Tuesday, July 21, 2009

Creating Stripe Blend Flowers

In Color Blending, I showed how I take various colors and create a blend. This is one example of how I can use this blend to create some flowers.



I ended the Color Blending demo with this blend of red, white and blue.  I fold it to create a block -- you can see where it is blue at the bottom now, white in the center and red at the top with a gradual blend between.

     

I take the block and roll it out so the colors are compressed and stretched out into a log.  I cut the log in half and reshape the clay so it has a striped pattern when you look at it from the end.

     

I then line them up and press them together to create one log again.  I squeeze and compress that log and stretch it out and cut it in half again.

      

I press the to pieces together again to create another single log again.  This log gets compressed and stretched again, cut in half and pressed together one more time to create another single log.  You can see there are more stripes forming.

     

I can keep compressing and stretching this log, cutting in half and pressing together as many times as I want and the more times I do it, the more stripes there will be but the stripes will become thinner.  I decided to stop at this point as I like the look of the stripe pattern.

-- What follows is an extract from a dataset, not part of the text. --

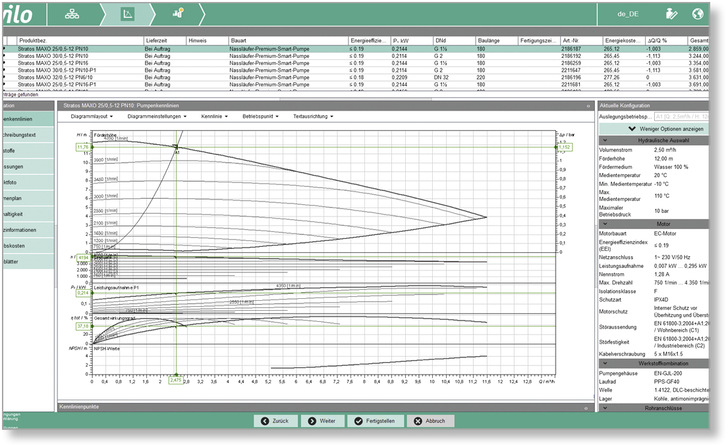The height and width of the screenshot is (447, 728).
Task: Open the globe language icon
Action: click(700, 13)
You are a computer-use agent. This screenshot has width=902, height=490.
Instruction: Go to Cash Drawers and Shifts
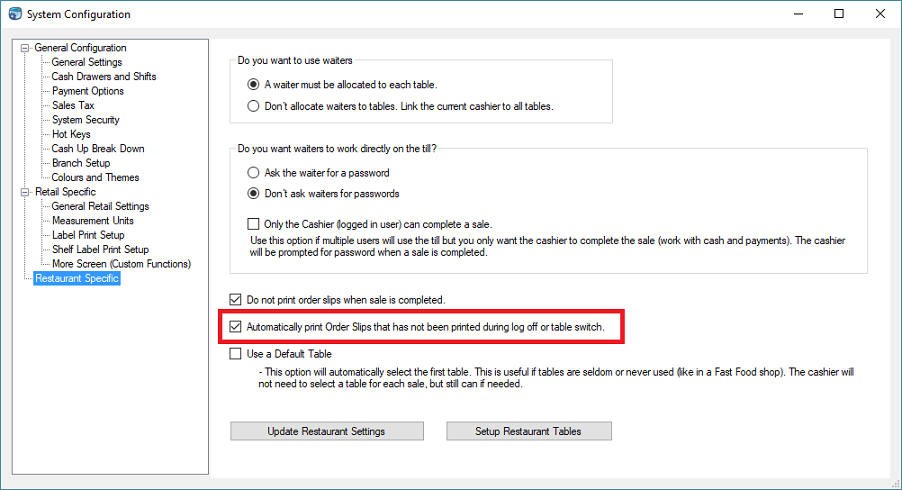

The striped blend log I created is called a cane.  You can see where I slice this cane and the same pattern goes all the way through.  This cane can be reformed and combined with other canes to create a different one but instead I want to take thicker slices and shape them into flower petals and form a flower pattern.

     

I add other clay to shape and finish my flowers and for a little sparkle, I embed some Swarovski crystals into the centers.


2 comments:

ClayItAgain / 12MidnightOils said...

Great Tutorial! Thanks for showing us :)

2 Good Claymates said...

Thanks Cindi, Actually wasn't intending for it to be a tutorial but a good artist like yourself can follow and understand easily enough. It is part of a series, "How we do it" we started for our customers' benefit since so many people look at our work and cannot understand how it is created without any paint.